En primer lugar, celebrar una fiesta, es decir manifestar nuestra cercanía a quien se arrepiente o está en camino, a quien está en crisis o alejado. ¿Por qué hay que hacer así? Porque esto ayudará a superar el miedo y el desánimo, que pueden venir al recordar los propios pecados. Quien se ha equivocado, a menudo se siente reprendido por su propio corazón; distancia, indiferencia y palabras hirientes no ayudan. Por eso, según el Padre, es necesario ofrecerles una acogida cálida, que aliente para ir adelante. “¡Pero padre este ha hecho muchas cosas!”: cálida acogida. Y nosotros, ¿hacemos esto? ¿Buscamos a quien está lejos, deseamos celebrar fiesta con él? ¡Cuánto bien puede hacer un corazón abierto, una escucha verdadera, una sonrisa transparente; celebrar fiesta, ¡no hacer sentir incómodo! El padre podría decir: está bien hijo, vuelve a casa, vuelve a trabajar, vete a tu habitación, prepárate y ¡al trabajo! Y este habría sido un buen perdón. ¡Pero no! ¡Dios no sabe perdonar sin hacer fiesta! Y el padre hace fiesta, por la alegría que tiene porque ha vuelto el hijo.

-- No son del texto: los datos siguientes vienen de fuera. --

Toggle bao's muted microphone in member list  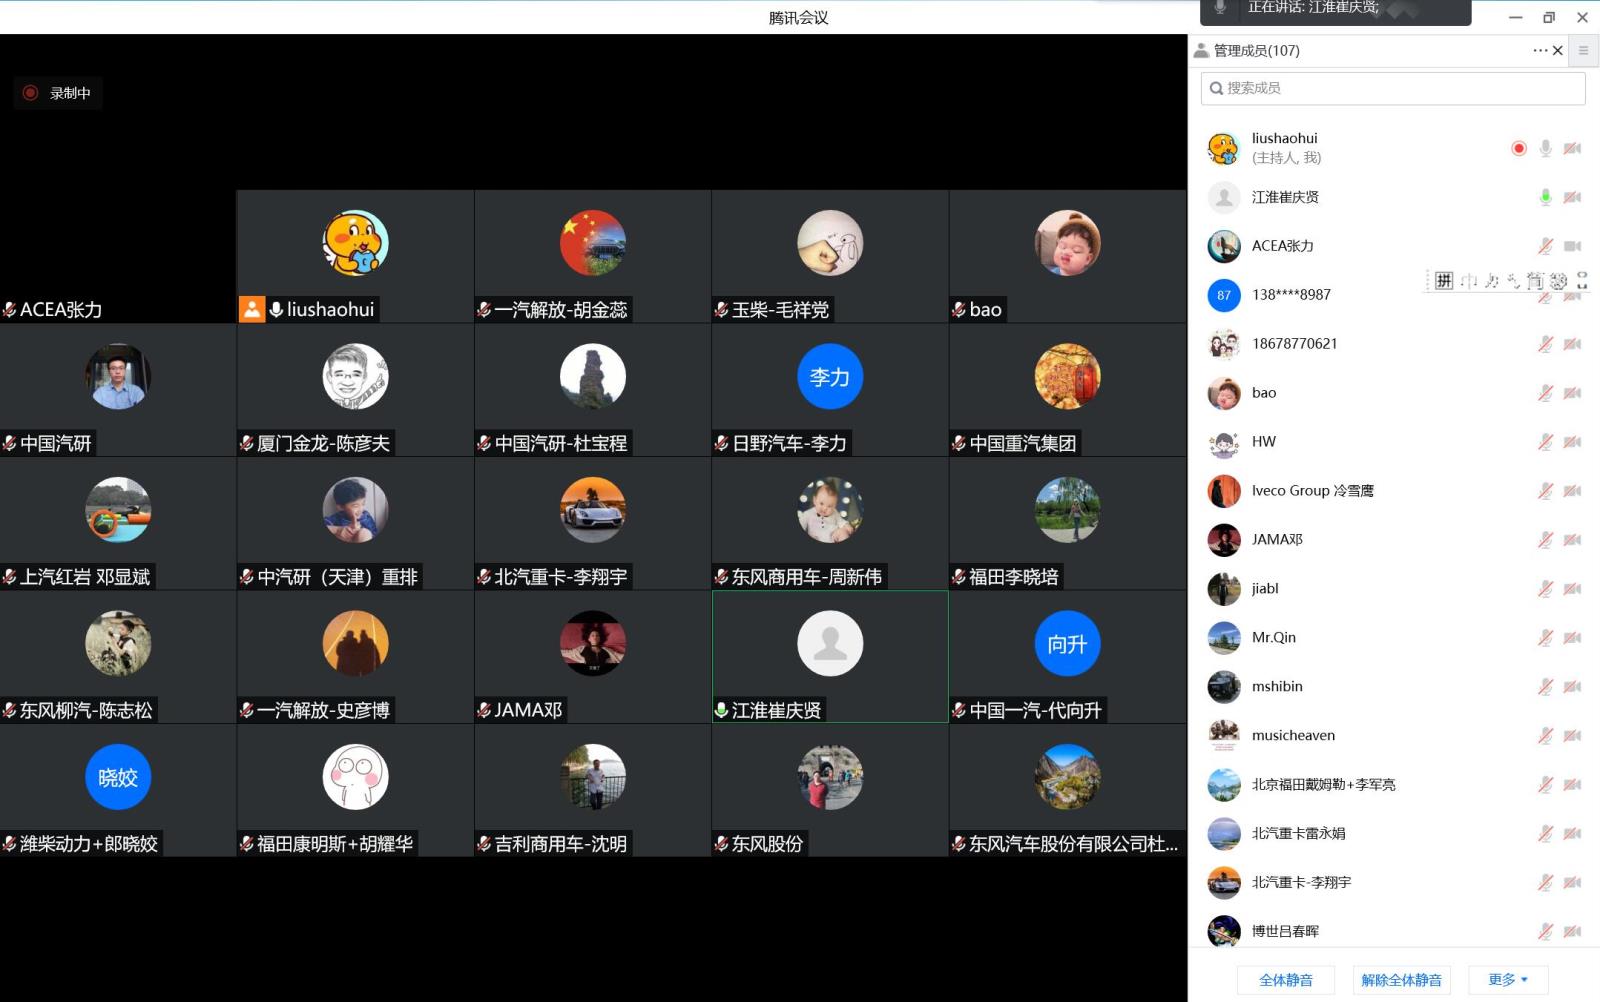pyautogui.click(x=1545, y=393)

Y después, según el Padre, es necesario alegrarse. Quien tiene un corazón sintonizado con Dios, cuando ve el arrepentimiento de una persona, por graves que hayan sido sus errores, se alegra. No se queda quieto sobre los errores, no señala con el dedo el mal, sino que se alegra por el bien, ¡porque el bien del otro es también el mío! Y nosotros, ¿sabemos ver a los otros así?

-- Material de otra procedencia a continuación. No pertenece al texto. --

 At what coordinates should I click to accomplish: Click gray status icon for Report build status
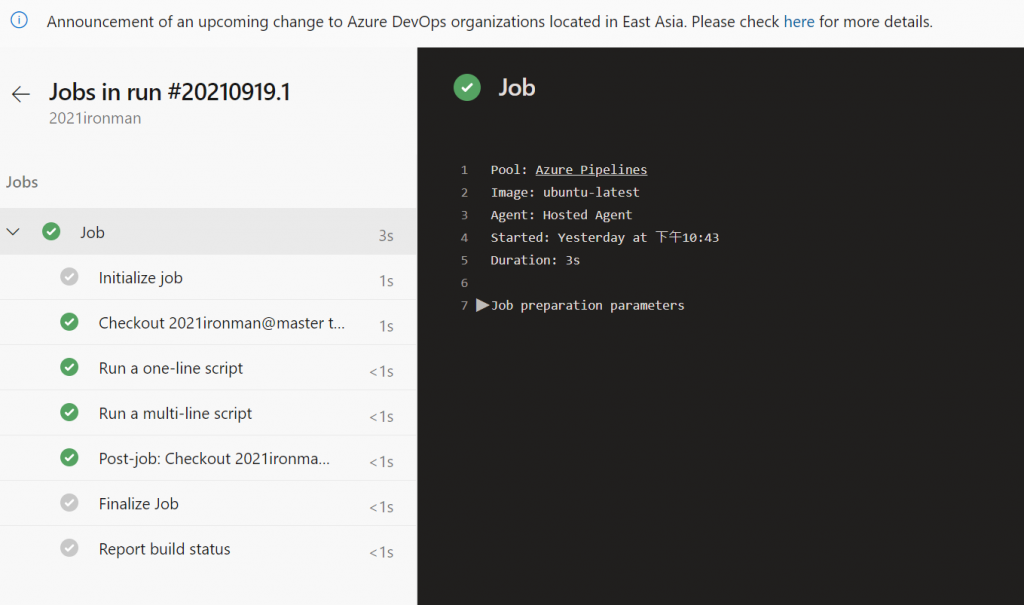point(69,549)
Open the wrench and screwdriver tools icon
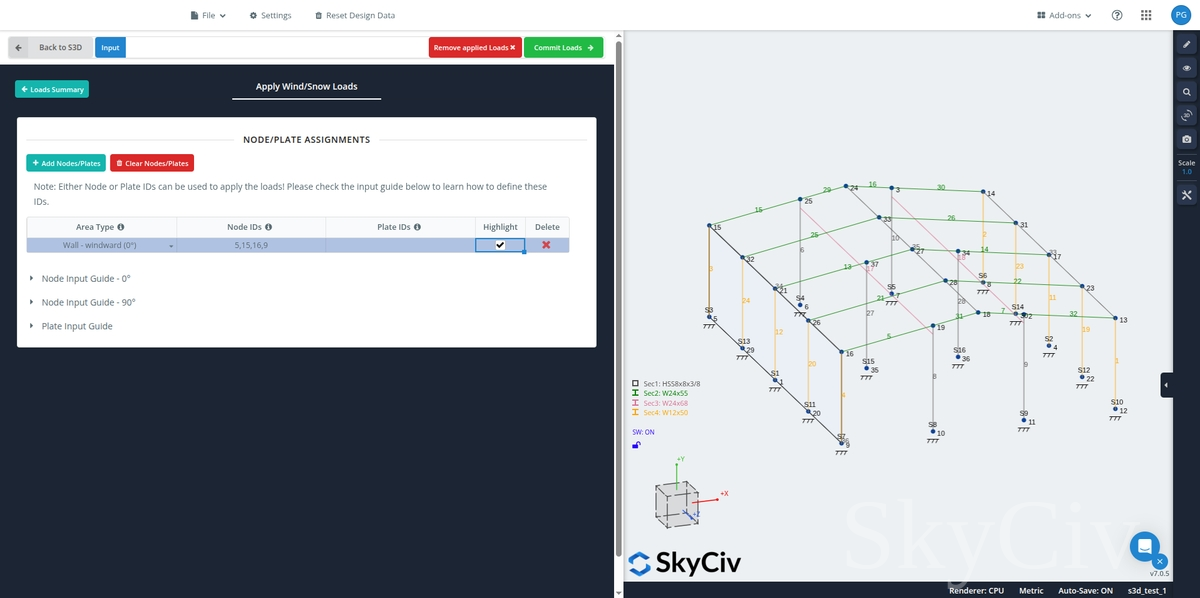 [1186, 194]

Me permito contar una historia, inventada, pero que hace ver el corazón del padre. Está esta obra pop, hace tres o cuatro años, sobre el argumento del hijo pródigo, con toda la historia. Y al final, cuando el hijo decide volver a casa del padre, habla con un amigo y le dice: “Sabes, tengo miedo de que mi padre me rechace, que no me perdone”. Y el amigo le aconseja: “Manda una carta a tu padre y dile: ‘Padre, estoy arrepentido, quiero volver a casa, pero no estoy seguro si tú estarás contento. Si quieres recibirme, por favor, pon un pañuelo blanco en la ventana’”. Y después empezó el camino. Y cuando estaba cerca de casa, donde el camino hacía la última curva, tuvo de frente su casa. ¿Y qué vio? No un pañuelo: estaba llena de pañuelos blancos, las ventanas, ¡todo! El Padre nos recibe así, con plenitud, con alegría. ¡Este es nuestro padre!
¿Sabemos alegrarnos por los otros? La Virgen María nos enseñe a acoger la misericordia de Dios, para que se vuelva la luz en la que mirar a nuestro prójimo.